PyTorch Dataset Definition Module.

This module contains the custom Dataset class for NPZ-based vision datasets, handling the conversion from NumPy arrays to PyTorch tensors and applying image transformations for training and inference.

It supports two loading strategies via classmethod factories:

  • from_npz: Eager loading into RAM with transforms, subsampling, and PIL conversion.
  • lazy: Memory-mapped loading for large datasets or lightweight health checks.

Key Components:

  • VisionDataset: Full-featured dataset with eager and lazy loading modes.

VisionDataset(images, labels, *, transform=None)

Bases: Dataset[tuple[Tensor, Tensor]]

PyTorch Dataset for NPZ-based vision data.

The constructor accepts raw NumPy arrays directly (no I/O). Use the classmethod factories to load from disk:

  • VisionDataset.from_npz(...) — eager, full split into RAM.
  • VisionDataset.lazy(...) — memory-mapped, pages loaded on demand.

Initializes the dataset from pre-loaded arrays.

Parameters:

Name Type Description Default
images NDArray[Any]

Image array with shape (N, H, W) or (N, H, W, C).

required
labels NDArray[Any]

Label array, any shape that flattens to (N,).

required
transform Compose | None

Pipeline of Torchvision transforms.

None
Source code in orchard/data_handler/dataset.py
def __init__(
    self,
    images: npt.NDArray[Any],
    labels: npt.NDArray[Any],
    *,
    transform: transforms.Compose | None = None,
) -> None:
    """
    Initializes the dataset from pre-loaded arrays.

    Args:
        images: Image array with shape ``(N, H, W)`` or ``(N, H, W, C)``.
        labels: Label array, any shape that flattens to ``(N,)``.
        transform: Pipeline of Torchvision transforms.
    """
    # Ensure consistent (N, H, W, C) for PIL conversion
    if images.ndim == 3:  # (N, H, W) -> (N, H, W, 1)
        images = np.expand_dims(images, axis=-1)

    self.images = images
    self.labels: npt.NDArray[Any] = labels.ravel().astype(np.int64)
    self.transform = transform

    # Kept alive to prevent GC of mmap arrays (set by .lazy())
    self._npz_handle: np.lib.npyio.NpzFile | None = None
    # Index mapping for lazy subsampling (None = use all)
    self._indices: npt.NDArray[Any] | None = None

from_npz(path, split='train', *, transform=None, max_samples=None, seed=42) classmethod

Eagerly load a split from an NPZ archive into RAM.

Parameters:

Name Type Description Default
path Path

Path to the dataset .npz archive.

required
split str

Dataset split to load (train, val, or test).

'train'
transform Compose | None

Pipeline of Torchvision transforms.

None
max_samples int | None

If set, limits the number of samples (subsampling).

None
seed int

Random seed for deterministic subsampling.

42
Source code in orchard/data_handler/dataset.py
@classmethod
def from_npz(
    cls,
    path: Path,
    split: str = "train",
    *,
    transform: transforms.Compose | None = None,
    max_samples: int | None = None,
    seed: int = 42,
) -> VisionDataset:
    """
    Eagerly load a split from an NPZ archive into RAM.

    Args:
        path: Path to the dataset ``.npz`` archive.
        split: Dataset split to load (``train``, ``val``, or ``test``).
        transform: Pipeline of Torchvision transforms.
        max_samples: If set, limits the number of samples (subsampling).
        seed: Random seed for deterministic subsampling.
    """
    if not path.exists():
        raise OrchardDatasetError(f"Dataset file not found at: {path}")

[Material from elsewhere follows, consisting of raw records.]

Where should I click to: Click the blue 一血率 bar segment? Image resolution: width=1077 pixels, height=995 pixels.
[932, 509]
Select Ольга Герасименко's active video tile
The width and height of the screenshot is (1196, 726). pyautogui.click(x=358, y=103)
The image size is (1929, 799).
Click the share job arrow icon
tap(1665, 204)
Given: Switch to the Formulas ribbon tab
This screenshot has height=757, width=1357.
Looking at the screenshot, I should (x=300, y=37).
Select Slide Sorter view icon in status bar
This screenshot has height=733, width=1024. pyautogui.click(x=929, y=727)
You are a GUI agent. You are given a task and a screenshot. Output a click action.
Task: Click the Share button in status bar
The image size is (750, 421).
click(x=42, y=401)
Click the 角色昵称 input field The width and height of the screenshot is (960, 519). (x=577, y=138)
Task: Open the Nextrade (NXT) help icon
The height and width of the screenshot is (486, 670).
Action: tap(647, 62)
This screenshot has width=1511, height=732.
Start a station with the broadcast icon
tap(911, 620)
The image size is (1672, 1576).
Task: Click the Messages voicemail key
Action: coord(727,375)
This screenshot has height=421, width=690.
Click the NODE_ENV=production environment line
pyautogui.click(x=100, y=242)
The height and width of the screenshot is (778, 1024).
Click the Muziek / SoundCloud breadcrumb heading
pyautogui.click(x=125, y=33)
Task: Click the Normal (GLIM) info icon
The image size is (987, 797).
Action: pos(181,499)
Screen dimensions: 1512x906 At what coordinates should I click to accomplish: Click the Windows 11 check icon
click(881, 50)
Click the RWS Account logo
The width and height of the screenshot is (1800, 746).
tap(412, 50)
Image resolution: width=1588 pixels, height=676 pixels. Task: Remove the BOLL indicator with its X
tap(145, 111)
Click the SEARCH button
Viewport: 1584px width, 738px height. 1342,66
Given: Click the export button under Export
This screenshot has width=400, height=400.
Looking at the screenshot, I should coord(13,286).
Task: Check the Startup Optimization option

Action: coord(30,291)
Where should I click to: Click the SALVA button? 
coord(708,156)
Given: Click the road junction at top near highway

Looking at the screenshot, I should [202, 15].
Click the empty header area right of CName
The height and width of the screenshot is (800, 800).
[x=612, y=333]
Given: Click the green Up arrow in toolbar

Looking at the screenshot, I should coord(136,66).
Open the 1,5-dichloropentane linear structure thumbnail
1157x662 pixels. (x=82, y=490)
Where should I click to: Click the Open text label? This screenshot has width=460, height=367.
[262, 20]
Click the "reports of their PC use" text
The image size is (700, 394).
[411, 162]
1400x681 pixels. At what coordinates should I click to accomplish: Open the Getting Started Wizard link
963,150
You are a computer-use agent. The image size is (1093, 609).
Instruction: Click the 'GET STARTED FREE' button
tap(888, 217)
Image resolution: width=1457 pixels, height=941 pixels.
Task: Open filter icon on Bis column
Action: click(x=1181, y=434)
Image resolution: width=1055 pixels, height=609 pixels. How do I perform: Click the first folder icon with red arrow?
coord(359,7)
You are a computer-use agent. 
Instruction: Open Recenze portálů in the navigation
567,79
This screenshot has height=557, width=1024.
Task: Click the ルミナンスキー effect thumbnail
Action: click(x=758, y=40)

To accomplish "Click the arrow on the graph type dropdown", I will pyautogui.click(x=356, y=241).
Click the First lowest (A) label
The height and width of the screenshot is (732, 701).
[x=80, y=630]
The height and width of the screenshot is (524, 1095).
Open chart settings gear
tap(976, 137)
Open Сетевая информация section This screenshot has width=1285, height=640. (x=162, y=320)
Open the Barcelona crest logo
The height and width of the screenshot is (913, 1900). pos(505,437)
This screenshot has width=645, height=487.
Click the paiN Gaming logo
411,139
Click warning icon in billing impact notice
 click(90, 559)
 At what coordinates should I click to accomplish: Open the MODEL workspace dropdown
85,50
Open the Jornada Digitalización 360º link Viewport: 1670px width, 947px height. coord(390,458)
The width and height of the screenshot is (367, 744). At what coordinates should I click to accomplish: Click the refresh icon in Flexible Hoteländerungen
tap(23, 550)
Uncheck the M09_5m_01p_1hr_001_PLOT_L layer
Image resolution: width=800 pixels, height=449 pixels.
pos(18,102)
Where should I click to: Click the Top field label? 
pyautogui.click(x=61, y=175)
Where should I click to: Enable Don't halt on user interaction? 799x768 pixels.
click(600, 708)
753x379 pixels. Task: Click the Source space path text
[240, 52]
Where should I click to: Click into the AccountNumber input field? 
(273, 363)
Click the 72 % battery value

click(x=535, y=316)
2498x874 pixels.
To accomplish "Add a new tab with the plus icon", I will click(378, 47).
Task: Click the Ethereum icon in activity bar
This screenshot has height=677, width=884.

    with np.load(path) as data:
        raw_images = data[f"{split}_images"]
        raw_labels = data[f"{split}_labels"]

        total_available = len(raw_labels)

        # Deterministic subsampling logic
        if max_samples and max_samples < total_available:
            rng = np.random.default_rng(seed)
            chosen = rng.choice(total_available, size=max_samples, replace=False)
            images = raw_images[chosen]
            labels = raw_labels[chosen]
        else:
            images = np.array(raw_images)
            labels = raw_labels

    return cls(images, labels, transform=transform)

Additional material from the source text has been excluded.